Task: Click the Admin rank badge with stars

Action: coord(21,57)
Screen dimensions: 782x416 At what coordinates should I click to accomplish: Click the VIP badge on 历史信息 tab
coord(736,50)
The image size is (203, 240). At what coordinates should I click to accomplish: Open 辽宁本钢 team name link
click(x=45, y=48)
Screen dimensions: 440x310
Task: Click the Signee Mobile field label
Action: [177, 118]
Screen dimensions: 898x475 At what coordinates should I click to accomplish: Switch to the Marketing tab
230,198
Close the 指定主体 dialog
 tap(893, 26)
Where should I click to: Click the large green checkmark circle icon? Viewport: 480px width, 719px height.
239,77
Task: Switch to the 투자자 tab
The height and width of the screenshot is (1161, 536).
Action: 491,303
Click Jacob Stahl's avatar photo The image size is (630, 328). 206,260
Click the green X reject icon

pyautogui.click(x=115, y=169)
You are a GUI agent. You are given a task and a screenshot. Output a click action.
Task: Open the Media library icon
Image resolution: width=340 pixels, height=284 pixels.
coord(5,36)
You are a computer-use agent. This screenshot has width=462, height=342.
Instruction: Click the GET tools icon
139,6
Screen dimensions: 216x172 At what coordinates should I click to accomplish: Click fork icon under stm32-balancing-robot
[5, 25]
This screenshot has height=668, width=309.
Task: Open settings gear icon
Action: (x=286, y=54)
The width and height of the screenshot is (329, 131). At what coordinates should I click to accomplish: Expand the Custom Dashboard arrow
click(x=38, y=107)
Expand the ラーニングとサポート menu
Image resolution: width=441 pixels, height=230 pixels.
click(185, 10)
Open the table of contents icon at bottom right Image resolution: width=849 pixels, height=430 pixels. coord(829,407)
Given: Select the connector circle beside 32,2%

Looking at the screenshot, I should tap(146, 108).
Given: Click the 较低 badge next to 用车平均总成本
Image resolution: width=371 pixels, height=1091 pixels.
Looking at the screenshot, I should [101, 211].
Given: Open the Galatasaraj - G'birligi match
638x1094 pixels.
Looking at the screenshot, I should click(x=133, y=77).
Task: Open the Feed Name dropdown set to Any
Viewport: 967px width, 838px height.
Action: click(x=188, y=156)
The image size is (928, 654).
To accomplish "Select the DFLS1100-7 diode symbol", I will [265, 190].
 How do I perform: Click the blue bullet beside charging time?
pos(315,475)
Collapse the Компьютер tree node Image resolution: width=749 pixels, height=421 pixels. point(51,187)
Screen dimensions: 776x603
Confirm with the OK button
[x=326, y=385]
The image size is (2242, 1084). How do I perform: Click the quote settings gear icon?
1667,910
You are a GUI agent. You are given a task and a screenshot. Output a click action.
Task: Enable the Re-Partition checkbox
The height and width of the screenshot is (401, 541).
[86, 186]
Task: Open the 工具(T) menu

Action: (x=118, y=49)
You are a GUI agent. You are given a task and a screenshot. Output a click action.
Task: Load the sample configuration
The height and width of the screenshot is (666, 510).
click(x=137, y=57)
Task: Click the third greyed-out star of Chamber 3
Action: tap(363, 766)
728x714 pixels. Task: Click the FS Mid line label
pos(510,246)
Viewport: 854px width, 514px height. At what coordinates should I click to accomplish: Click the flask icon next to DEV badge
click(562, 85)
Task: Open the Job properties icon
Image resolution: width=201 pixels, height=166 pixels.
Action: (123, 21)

◇ ◇ ◇ ◇ ◇ ◇ ◇

### Work required
Copy out all of the records verbatim.

### Result
Task: Click the Admin rank badge with stars

Action: coord(21,57)
Screen dimensions: 782x416 At what coordinates should I click to accomplish: Click the VIP badge on 历史信息 tab
coord(736,50)
The image size is (203, 240). At what coordinates should I click to accomplish: Open 辽宁本钢 team name link
click(x=45, y=48)
Screen dimensions: 440x310
Task: Click the Signee Mobile field label
Action: [177, 118]
Screen dimensions: 898x475 At what coordinates should I click to accomplish: Switch to the Marketing tab
230,198
Close the 指定主体 dialog
 tap(893, 26)
Where should I click to: Click the large green checkmark circle icon? Viewport: 480px width, 719px height.
239,77
Task: Switch to the 투자자 tab
The height and width of the screenshot is (1161, 536).
Action: 491,303
Click Jacob Stahl's avatar photo The image size is (630, 328). 206,260
Click the green X reject icon

pyautogui.click(x=115, y=169)
You are a GUI agent. You are given a task and a screenshot. Output a click action.
Task: Open the Media library icon
Image resolution: width=340 pixels, height=284 pixels.
coord(5,36)
You are a computer-use agent. This screenshot has width=462, height=342.
Instruction: Click the GET tools icon
139,6
Screen dimensions: 216x172 At what coordinates should I click to accomplish: Click fork icon under stm32-balancing-robot
[5, 25]
This screenshot has height=668, width=309.
Task: Open settings gear icon
Action: (x=286, y=54)
The width and height of the screenshot is (329, 131). At what coordinates should I click to accomplish: Expand the Custom Dashboard arrow
click(x=38, y=107)
Expand the ラーニングとサポート menu
Image resolution: width=441 pixels, height=230 pixels.
click(185, 10)
Open the table of contents icon at bottom right Image resolution: width=849 pixels, height=430 pixels. coord(829,407)
Given: Select the connector circle beside 32,2%

Looking at the screenshot, I should tap(146, 108).
Given: Click the 较低 badge next to 用车平均总成本
Image resolution: width=371 pixels, height=1091 pixels.
Looking at the screenshot, I should [101, 211].
Given: Open the Galatasaraj - G'birligi match
638x1094 pixels.
Looking at the screenshot, I should click(x=133, y=77).
Task: Open the Feed Name dropdown set to Any
Viewport: 967px width, 838px height.
Action: click(x=188, y=156)
The image size is (928, 654).
To accomplish "Select the DFLS1100-7 diode symbol", I will [265, 190].
 How do I perform: Click the blue bullet beside charging time?
pos(315,475)
Collapse the Компьютер tree node Image resolution: width=749 pixels, height=421 pixels. point(51,187)
Screen dimensions: 776x603
Confirm with the OK button
[x=326, y=385]
The image size is (2242, 1084). How do I perform: Click the quote settings gear icon?
1667,910
You are a GUI agent. You are given a task and a screenshot. Output a click action.
Task: Enable the Re-Partition checkbox
The height and width of the screenshot is (401, 541).
[86, 186]
Task: Open the 工具(T) menu

Action: (x=118, y=49)
You are a GUI agent. You are given a task and a screenshot. Output a click action.
Task: Load the sample configuration
The height and width of the screenshot is (666, 510).
click(x=137, y=57)
Task: Click the third greyed-out star of Chamber 3
Action: tap(363, 766)
728x714 pixels. Task: Click the FS Mid line label
pos(510,246)
Viewport: 854px width, 514px height. At what coordinates should I click to accomplish: Click the flask icon next to DEV badge
click(562, 85)
Task: Open the Job properties icon
Image resolution: width=201 pixels, height=166 pixels.
Action: (123, 21)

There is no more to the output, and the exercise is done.